维系之纽

西塞罗视友为另一个自我,失去他便如失去世界的太阳。庄子则认为真正的友谊应是冷淡的——唯其如此,方能持久。两种纽带,皆非利益所系。

维系之纽
卡斯帕·大卫·弗里德里希 — 《两个男子观月》(约1825-30年)。大都会艺术博物馆,CC0。

谊一词,可谓无所不包。我们将其赠予分享闲暇时光之人,赠予为我们开门之人,赠予偶然有用之人;它既可指一夜之交,亦可指愿为之舍命之人。一位罗马人与一位中国人,相隔千年与万里,却拒绝这种泛滥——非因吝惜此词,实因他们视友谊为至高之物,不可轻易称之。然则,在种种联结之中,究竟何者能在万物崩解之时依然维系?

友谊无非是两颗灵魂在神圣与人间之事上达成的完美和谐,伴以相互的善意与情感。

西塞罗, 《莱利乌斯,或论友谊》 , 书 Lélius, ou de l'Amitié, 章 VI, § VI  — 版 据法译本(加隆·拉·巴斯蒂德译),《西塞罗全集》(勒克莱克版),勒费弗尔出版社,1821年(维基文库), 译 viasophia

在西塞罗看来,这种和谐既非源于需求,亦非出于算计。他说,友谊“与其说源于我们的软弱,不如说源于天性”。点燃友谊之火的,是他人身上所见的美德:“若无美德,则无真正的友谊可言。”远非填补匮乏,如此友谊联结的是那些本已自足之人——“那些无需他人之人,反而最善于缔结并培养友谊”。因此,友谊不可交易:“若利益构成友谊之纽结,则利益一旦变化,纽结必然断裂。然天性不可变,真正的友谊便永恒不朽。”友谊在生命中的位置,非众多乐事之一,而是失去它,世界便黯然无光。他写道,失去友谊,犹如“夺去世界的太阳”。朋友不在我身旁,而是我自身的一部分,“另一个自我”。

何以成就持久的友谊?

唯有不变者方能持久。若联结仅建立于利益之上,利益转向之时,联结便随之解开。西塞罗与庄子皆将真正的友谊置于利益之外:或基于美德,或基于天性——这片坚实的土壤能抵御考验,因其非外物所系,亦非外物所能解。

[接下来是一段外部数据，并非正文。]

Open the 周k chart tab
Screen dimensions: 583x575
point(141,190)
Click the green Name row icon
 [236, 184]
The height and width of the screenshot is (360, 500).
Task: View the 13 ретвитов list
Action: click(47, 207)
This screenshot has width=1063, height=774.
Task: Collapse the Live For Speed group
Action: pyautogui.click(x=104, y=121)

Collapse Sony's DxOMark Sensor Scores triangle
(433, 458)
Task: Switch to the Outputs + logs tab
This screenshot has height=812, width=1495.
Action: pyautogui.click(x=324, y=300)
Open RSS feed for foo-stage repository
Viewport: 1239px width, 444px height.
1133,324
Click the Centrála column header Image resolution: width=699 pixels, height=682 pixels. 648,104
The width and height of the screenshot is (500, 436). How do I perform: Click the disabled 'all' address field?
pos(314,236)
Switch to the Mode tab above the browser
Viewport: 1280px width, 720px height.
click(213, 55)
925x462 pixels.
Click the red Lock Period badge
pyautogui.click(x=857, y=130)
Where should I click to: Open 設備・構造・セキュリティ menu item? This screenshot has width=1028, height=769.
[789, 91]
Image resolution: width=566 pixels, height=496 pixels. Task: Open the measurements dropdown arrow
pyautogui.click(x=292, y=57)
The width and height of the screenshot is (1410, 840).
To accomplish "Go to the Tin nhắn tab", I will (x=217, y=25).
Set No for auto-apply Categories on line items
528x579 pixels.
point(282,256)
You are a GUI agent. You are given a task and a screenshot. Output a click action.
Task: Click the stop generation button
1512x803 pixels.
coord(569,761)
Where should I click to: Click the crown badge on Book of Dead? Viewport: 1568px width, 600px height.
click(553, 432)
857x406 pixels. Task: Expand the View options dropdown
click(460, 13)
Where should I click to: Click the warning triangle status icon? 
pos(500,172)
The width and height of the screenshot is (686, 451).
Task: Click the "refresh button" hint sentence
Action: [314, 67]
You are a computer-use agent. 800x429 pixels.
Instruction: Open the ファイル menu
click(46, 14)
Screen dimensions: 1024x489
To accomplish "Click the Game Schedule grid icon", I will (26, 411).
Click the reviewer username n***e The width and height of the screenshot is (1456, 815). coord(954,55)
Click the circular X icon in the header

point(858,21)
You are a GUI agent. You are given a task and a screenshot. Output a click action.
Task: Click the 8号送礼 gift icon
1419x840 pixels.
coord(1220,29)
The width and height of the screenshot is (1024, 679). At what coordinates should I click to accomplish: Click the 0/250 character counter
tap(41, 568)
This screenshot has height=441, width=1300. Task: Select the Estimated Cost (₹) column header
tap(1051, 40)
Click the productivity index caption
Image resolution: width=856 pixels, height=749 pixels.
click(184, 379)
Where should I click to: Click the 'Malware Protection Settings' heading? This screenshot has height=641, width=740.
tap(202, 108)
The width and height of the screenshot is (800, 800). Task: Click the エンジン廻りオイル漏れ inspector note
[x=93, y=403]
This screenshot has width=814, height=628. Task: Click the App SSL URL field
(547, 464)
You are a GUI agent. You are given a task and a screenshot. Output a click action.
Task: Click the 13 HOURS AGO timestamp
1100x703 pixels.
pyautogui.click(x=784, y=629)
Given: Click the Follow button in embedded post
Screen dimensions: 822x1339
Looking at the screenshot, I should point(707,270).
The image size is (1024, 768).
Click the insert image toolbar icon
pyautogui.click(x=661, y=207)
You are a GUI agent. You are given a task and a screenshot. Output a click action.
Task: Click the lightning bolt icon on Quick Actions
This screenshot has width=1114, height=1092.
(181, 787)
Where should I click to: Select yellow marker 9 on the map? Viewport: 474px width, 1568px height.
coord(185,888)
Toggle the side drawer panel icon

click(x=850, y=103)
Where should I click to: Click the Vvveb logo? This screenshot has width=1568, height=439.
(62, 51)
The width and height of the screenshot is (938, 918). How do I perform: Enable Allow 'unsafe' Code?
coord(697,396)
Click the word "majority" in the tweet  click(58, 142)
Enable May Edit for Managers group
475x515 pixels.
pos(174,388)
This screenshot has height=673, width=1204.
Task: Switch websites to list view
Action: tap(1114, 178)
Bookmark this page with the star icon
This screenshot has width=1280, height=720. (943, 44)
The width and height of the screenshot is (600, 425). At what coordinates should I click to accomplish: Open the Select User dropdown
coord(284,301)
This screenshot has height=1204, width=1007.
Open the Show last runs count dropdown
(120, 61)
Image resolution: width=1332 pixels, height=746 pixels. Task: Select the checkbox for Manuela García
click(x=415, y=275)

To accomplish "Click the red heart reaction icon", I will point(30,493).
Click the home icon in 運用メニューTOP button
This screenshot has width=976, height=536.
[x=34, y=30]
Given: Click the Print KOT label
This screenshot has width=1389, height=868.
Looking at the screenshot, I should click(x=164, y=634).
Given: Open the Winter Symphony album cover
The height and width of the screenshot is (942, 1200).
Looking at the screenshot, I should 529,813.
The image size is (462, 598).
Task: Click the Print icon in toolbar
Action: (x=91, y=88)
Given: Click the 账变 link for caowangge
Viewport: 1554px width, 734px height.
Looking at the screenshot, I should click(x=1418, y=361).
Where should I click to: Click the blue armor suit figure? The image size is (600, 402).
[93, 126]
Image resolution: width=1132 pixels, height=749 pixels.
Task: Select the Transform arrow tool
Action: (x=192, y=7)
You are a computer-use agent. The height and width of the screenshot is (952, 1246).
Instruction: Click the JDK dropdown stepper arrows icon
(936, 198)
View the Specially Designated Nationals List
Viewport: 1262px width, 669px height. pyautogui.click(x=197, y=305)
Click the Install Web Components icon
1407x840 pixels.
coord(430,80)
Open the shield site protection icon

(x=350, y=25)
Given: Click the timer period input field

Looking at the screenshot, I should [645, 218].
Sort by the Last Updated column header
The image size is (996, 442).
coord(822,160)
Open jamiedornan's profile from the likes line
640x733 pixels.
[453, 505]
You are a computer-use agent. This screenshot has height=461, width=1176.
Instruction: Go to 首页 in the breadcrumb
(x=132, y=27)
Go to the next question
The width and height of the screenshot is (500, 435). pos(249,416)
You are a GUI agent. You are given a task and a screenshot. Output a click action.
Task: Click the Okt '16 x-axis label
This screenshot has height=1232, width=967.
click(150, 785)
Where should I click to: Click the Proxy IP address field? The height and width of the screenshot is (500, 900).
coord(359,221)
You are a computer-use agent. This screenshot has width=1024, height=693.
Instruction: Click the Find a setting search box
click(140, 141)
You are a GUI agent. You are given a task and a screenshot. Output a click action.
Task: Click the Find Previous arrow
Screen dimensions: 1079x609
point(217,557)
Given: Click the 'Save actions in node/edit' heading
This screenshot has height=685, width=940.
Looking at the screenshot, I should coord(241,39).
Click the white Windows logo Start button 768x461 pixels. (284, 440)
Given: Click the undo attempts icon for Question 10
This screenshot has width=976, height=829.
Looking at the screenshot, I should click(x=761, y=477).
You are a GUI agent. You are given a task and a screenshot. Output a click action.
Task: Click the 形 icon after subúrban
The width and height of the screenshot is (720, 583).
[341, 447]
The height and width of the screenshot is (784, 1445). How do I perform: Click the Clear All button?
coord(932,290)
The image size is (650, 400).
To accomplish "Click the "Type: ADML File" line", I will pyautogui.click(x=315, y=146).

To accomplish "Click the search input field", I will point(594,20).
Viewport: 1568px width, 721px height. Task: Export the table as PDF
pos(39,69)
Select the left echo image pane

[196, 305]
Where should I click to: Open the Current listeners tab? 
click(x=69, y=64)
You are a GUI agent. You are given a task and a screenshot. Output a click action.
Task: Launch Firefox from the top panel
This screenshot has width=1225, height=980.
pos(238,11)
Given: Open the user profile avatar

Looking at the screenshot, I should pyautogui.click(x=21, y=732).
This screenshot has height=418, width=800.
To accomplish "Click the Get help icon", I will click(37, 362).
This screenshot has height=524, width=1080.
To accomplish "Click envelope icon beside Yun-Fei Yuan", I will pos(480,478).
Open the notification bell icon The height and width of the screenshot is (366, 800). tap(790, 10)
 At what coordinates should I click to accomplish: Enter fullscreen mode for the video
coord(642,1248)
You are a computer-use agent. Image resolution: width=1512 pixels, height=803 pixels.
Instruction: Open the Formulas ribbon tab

另一个世界,另一种语言,却有着相同的分界线。庄子以一幕场景划定此界。一国覆灭之际,一名逃亡者弃下价值千金的玉圭——“却将幼子背负而行”。为何舍贵而取贱?“因利益仅系于玉圭,而天性则系于孩童。”庄子由此推演出友谊的法则。

利益之结,脆弱不堪,患难之中即断。天性之结,坚不可摧,历万劫而不移。世间友谊,亦复如是。君子之交,淡若水,故能相吸;小人之交,甘若醴,故易相斥。无深意之结,成亦易,败亦速。

庄子, 《庄子》 , 书 Œuvre de Tchoang-tzeu, 章 20, § 20  — 版 据法译本(莱昂·维热尔译),《道家宗师》,献县印书馆,1913年(维基文库), 译 viasophia

此论之奇,正在于其颠倒:冷淡反能吸引,热切反遭排斥。本以为友谊当以热度衡量,庄子却从热切之中读出利益的痕迹——利在则甘,利失则苦。他所谓“超越”的友谊,少有激情,几近疏离;不攀附,不索求,正因如此,方能持久。庄子笔下的圣人,非不爱,而是不执。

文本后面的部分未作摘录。